**Aim of the task**
Starting with the line that holds "Task: Follow the Home breadcrumb link", reproduce each line through the last one of the data, exactly as written. Pictures are not copied.

Collected data entries
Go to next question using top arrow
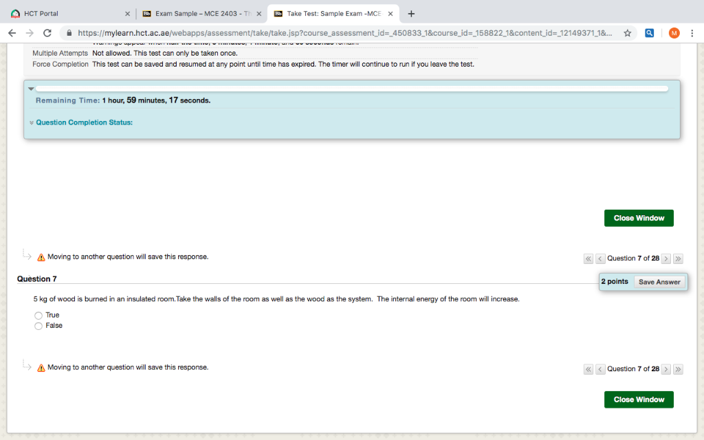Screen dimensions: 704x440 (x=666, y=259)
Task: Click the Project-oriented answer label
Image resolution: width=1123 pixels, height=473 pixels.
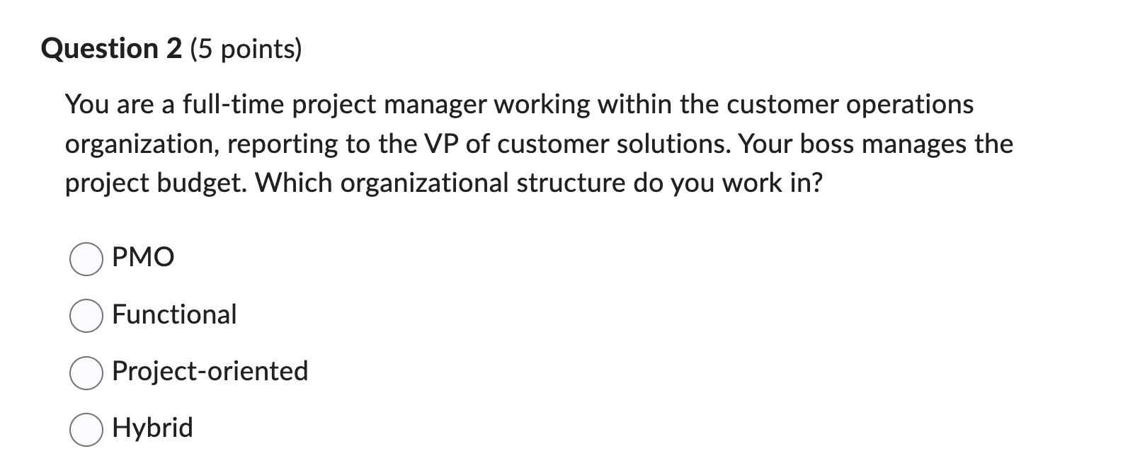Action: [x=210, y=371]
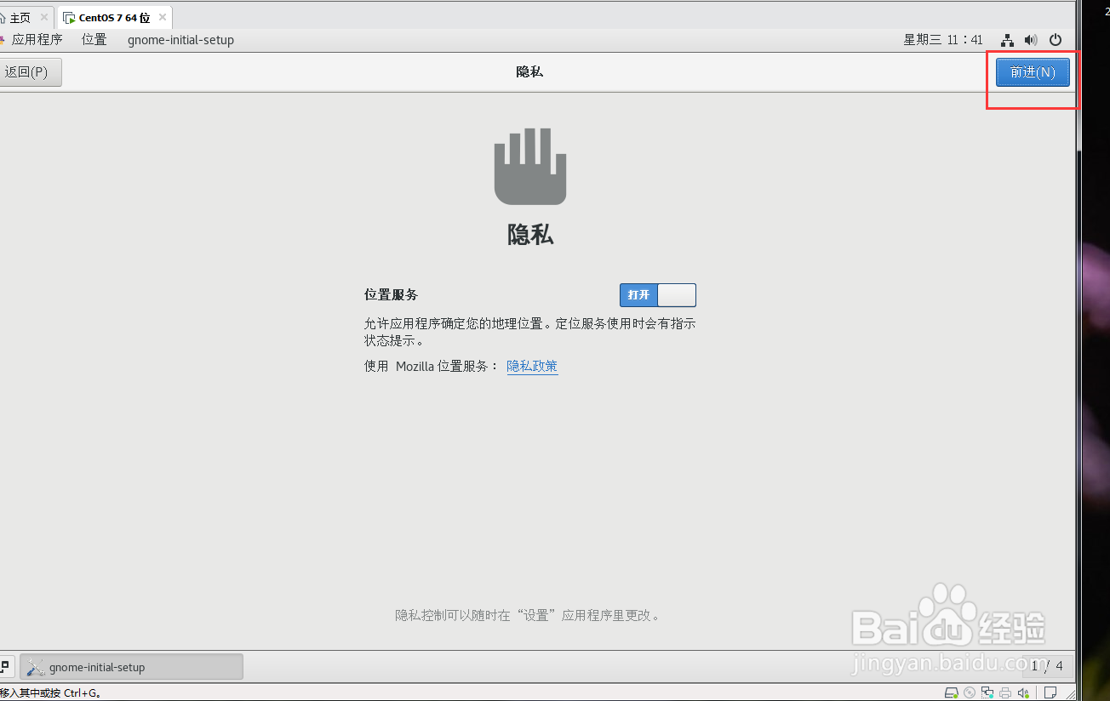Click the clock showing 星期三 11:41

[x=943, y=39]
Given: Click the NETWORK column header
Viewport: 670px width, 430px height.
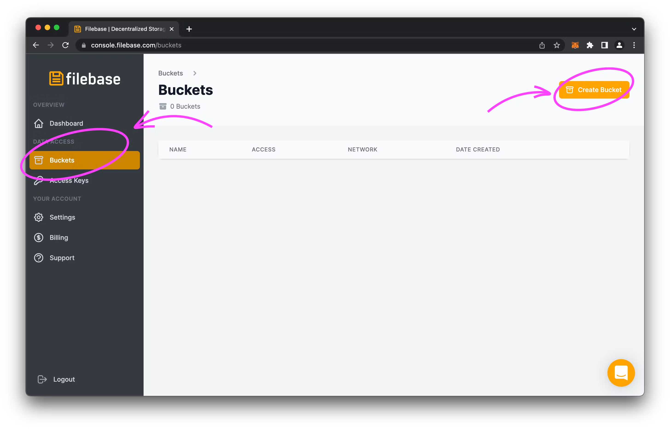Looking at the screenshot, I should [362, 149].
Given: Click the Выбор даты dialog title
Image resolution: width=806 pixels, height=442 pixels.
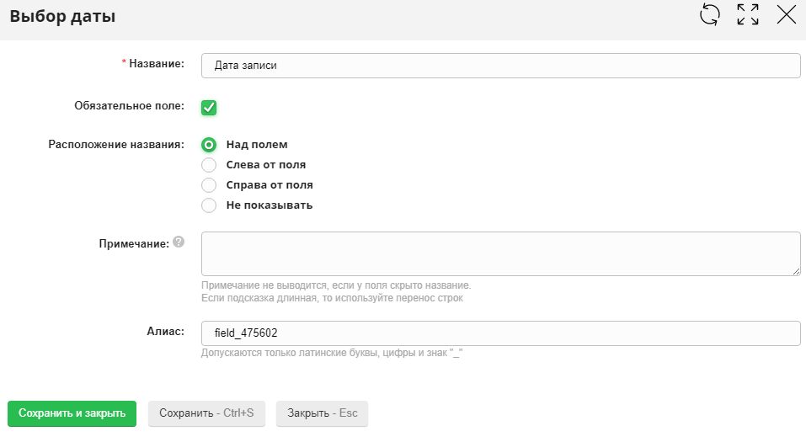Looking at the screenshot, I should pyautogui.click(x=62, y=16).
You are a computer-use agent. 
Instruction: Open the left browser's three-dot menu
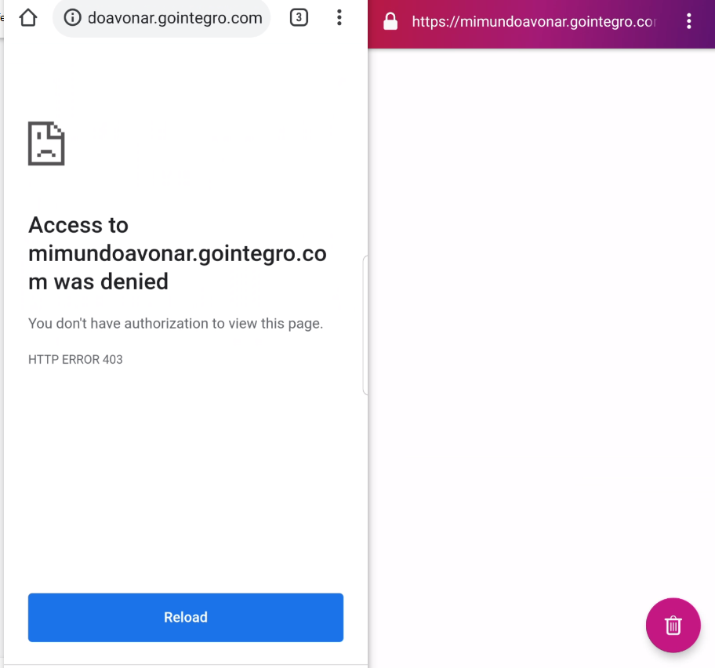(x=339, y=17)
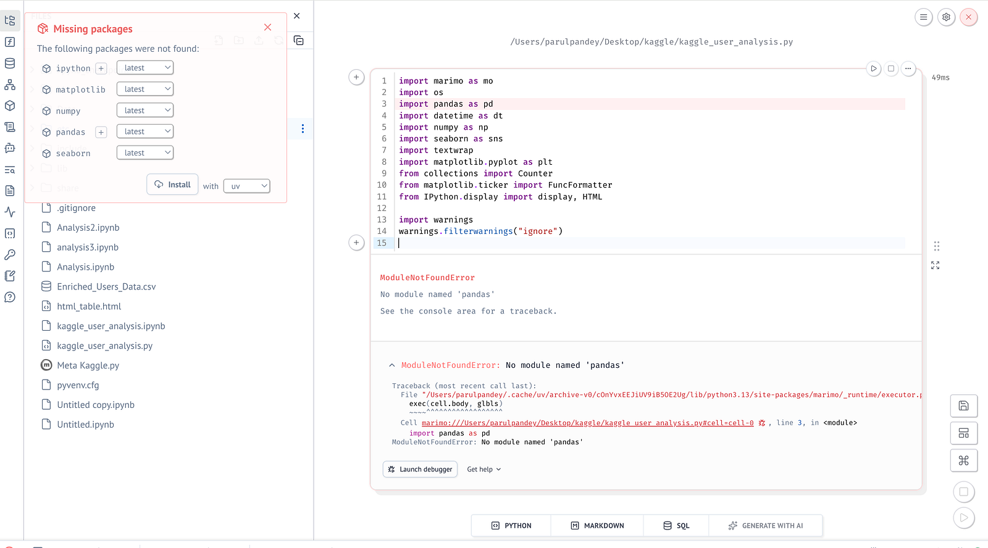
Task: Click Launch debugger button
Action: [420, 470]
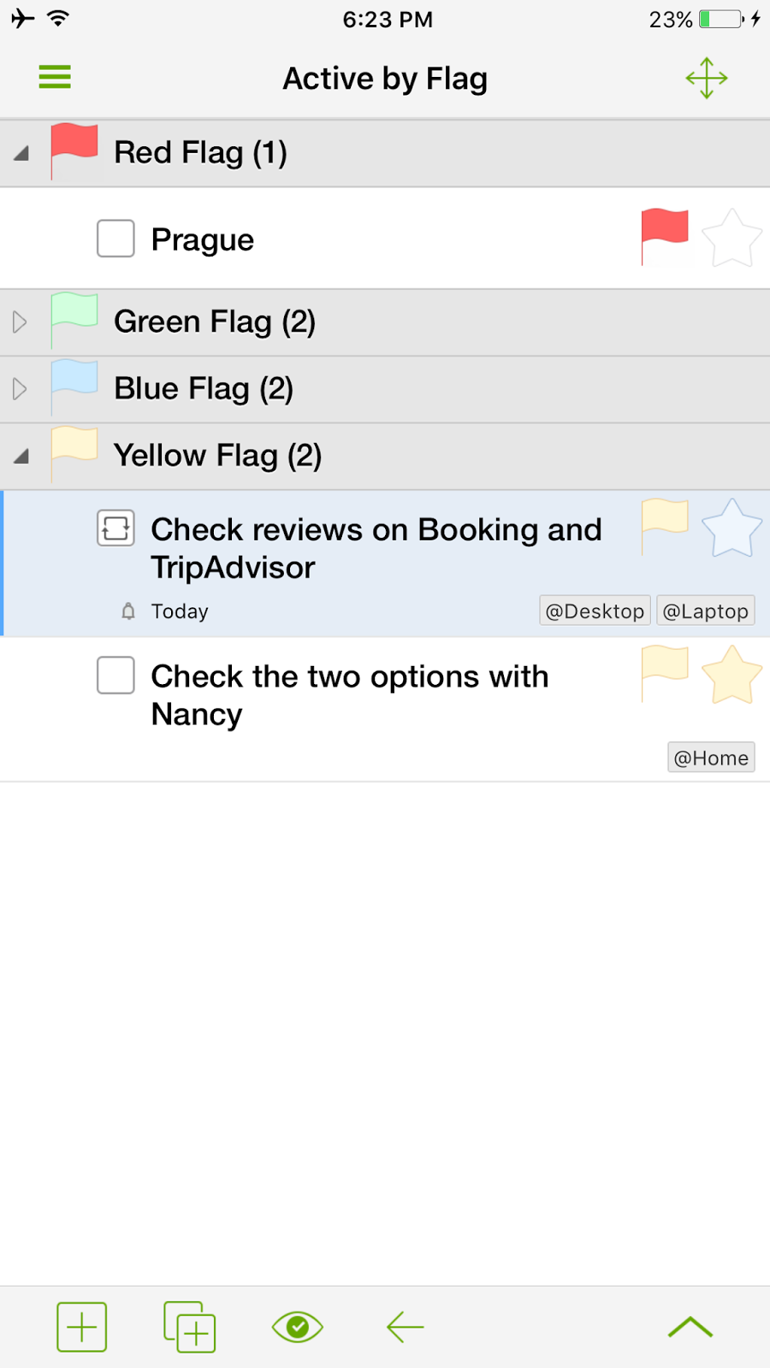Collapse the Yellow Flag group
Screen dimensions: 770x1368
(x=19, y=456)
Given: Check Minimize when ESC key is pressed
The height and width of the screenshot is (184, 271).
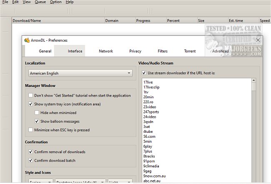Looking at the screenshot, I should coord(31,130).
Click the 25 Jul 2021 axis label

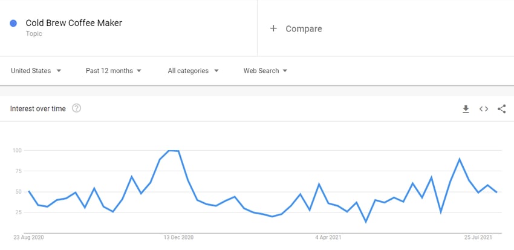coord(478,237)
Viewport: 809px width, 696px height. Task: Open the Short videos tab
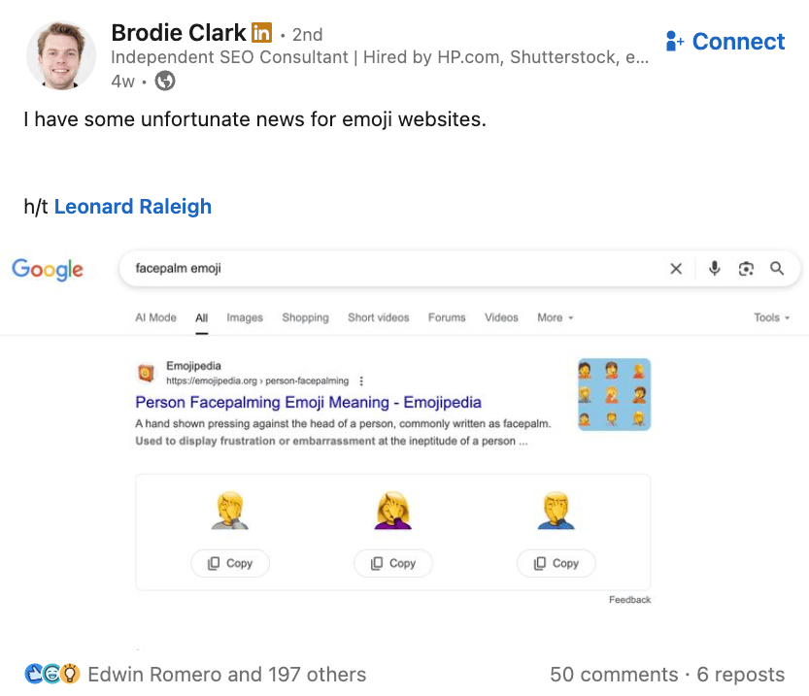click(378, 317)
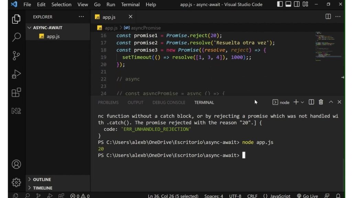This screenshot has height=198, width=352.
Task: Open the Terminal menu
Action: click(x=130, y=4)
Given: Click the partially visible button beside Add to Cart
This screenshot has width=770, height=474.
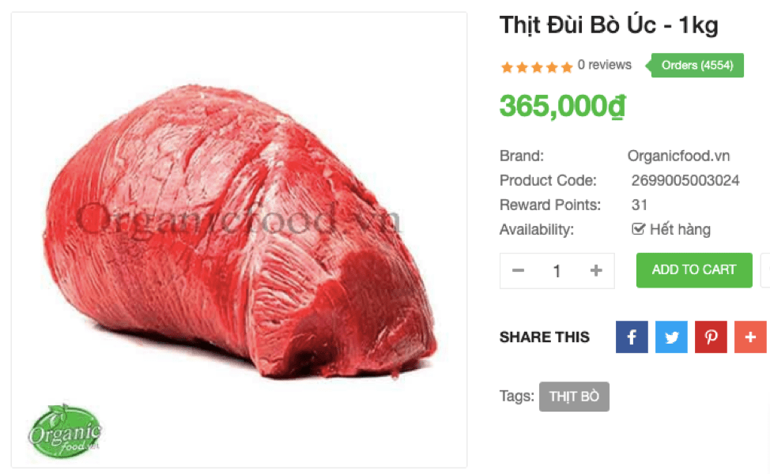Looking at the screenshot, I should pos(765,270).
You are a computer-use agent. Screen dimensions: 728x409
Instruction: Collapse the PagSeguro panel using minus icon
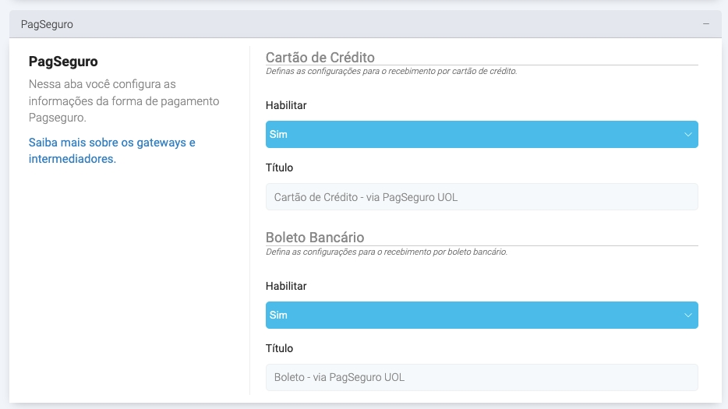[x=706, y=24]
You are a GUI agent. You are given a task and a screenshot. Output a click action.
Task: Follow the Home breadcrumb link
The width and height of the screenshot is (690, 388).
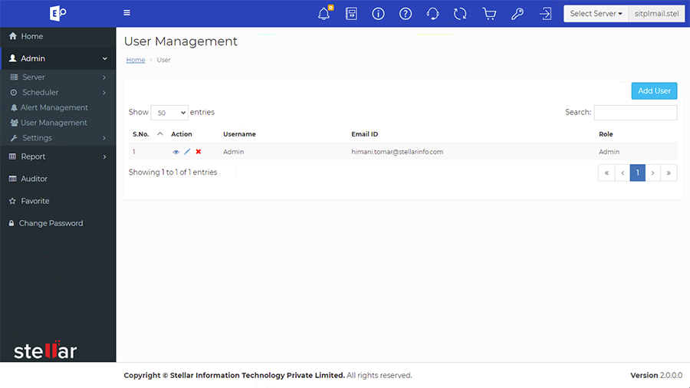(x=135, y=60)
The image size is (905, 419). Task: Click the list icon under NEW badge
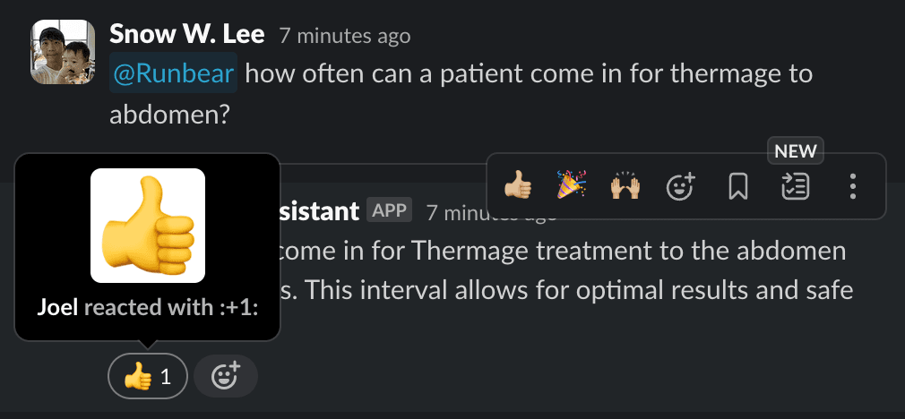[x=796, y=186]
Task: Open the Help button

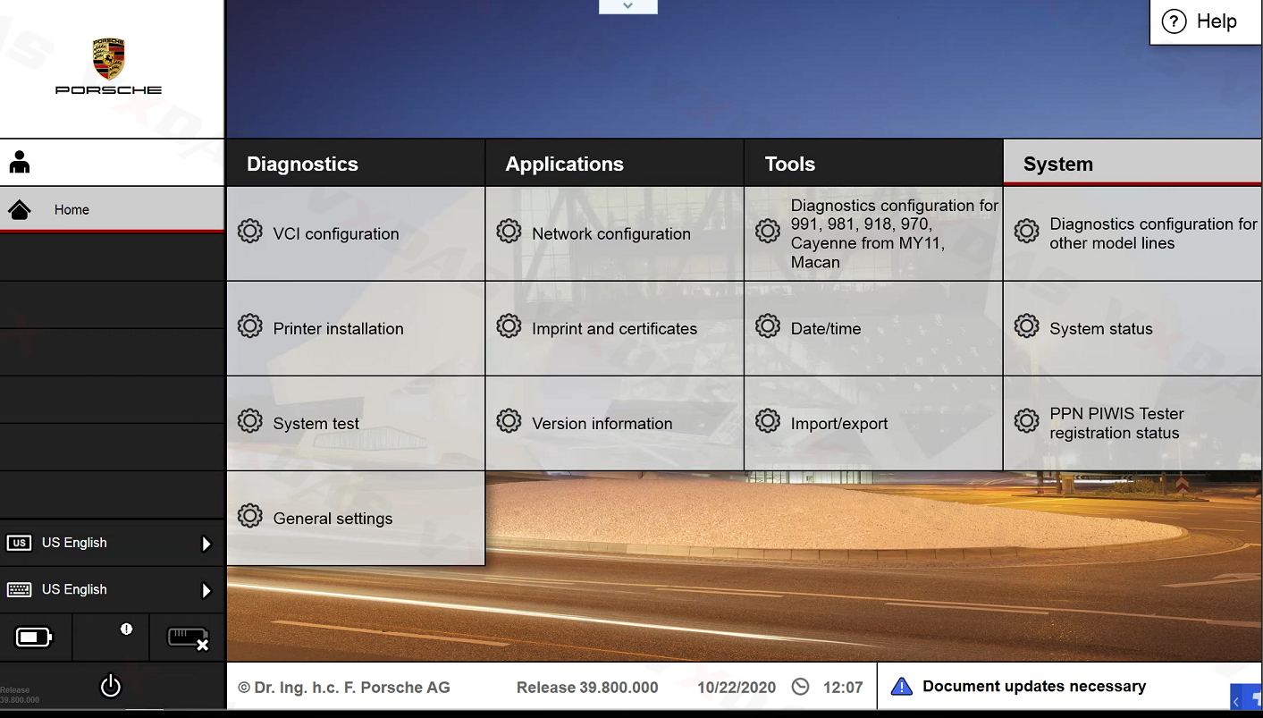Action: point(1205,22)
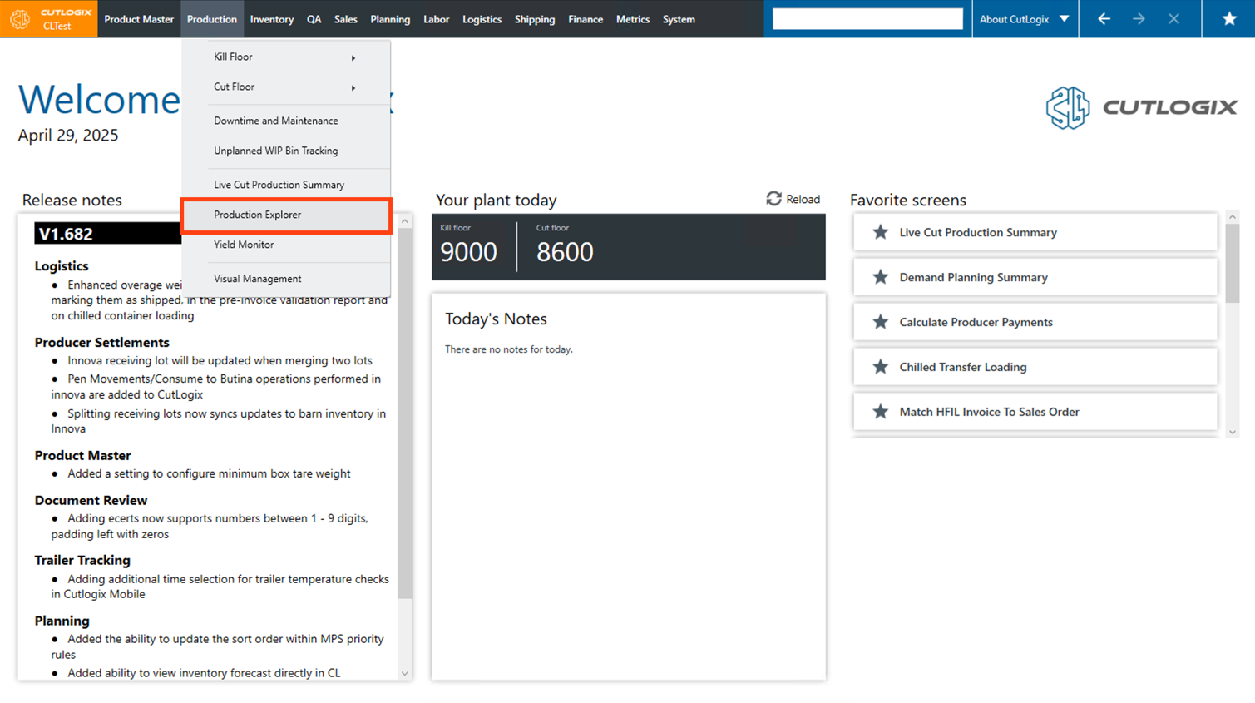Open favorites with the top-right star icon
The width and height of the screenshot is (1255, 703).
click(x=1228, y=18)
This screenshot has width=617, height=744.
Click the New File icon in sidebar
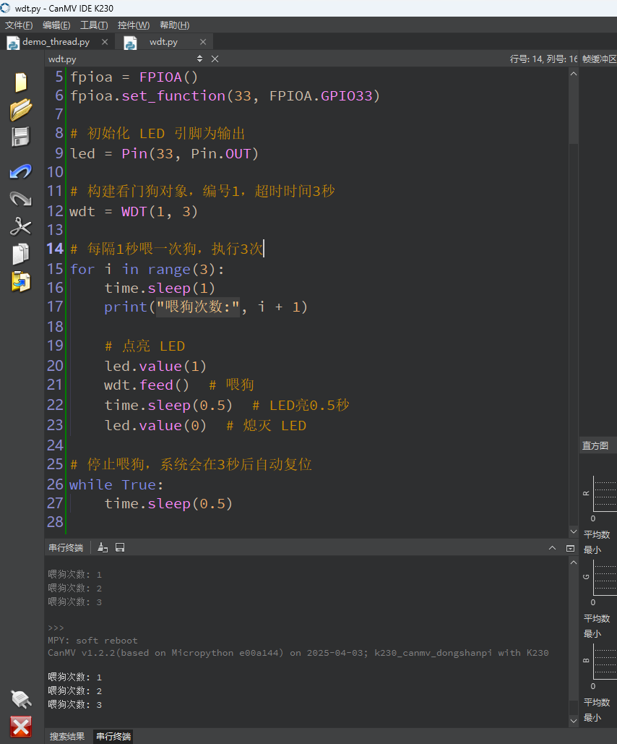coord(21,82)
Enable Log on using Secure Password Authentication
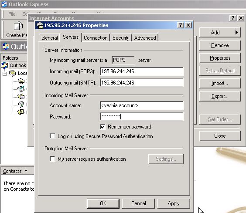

**Exercise response**
Task: Follow the Home breadcrumb link
The width and height of the screenshot is (690, 388).
(x=135, y=60)
The image size is (905, 419). Task: Click the list icon under NEW badge
[x=796, y=186]
Task: Open the Help button

Action: point(1205,22)
Open favorites with the top-right star icon
The width and height of the screenshot is (1255, 703).
click(x=1228, y=18)
This screenshot has width=617, height=744.
Click the New File icon in sidebar
coord(21,82)
Enable Log on using Secure Password Authentication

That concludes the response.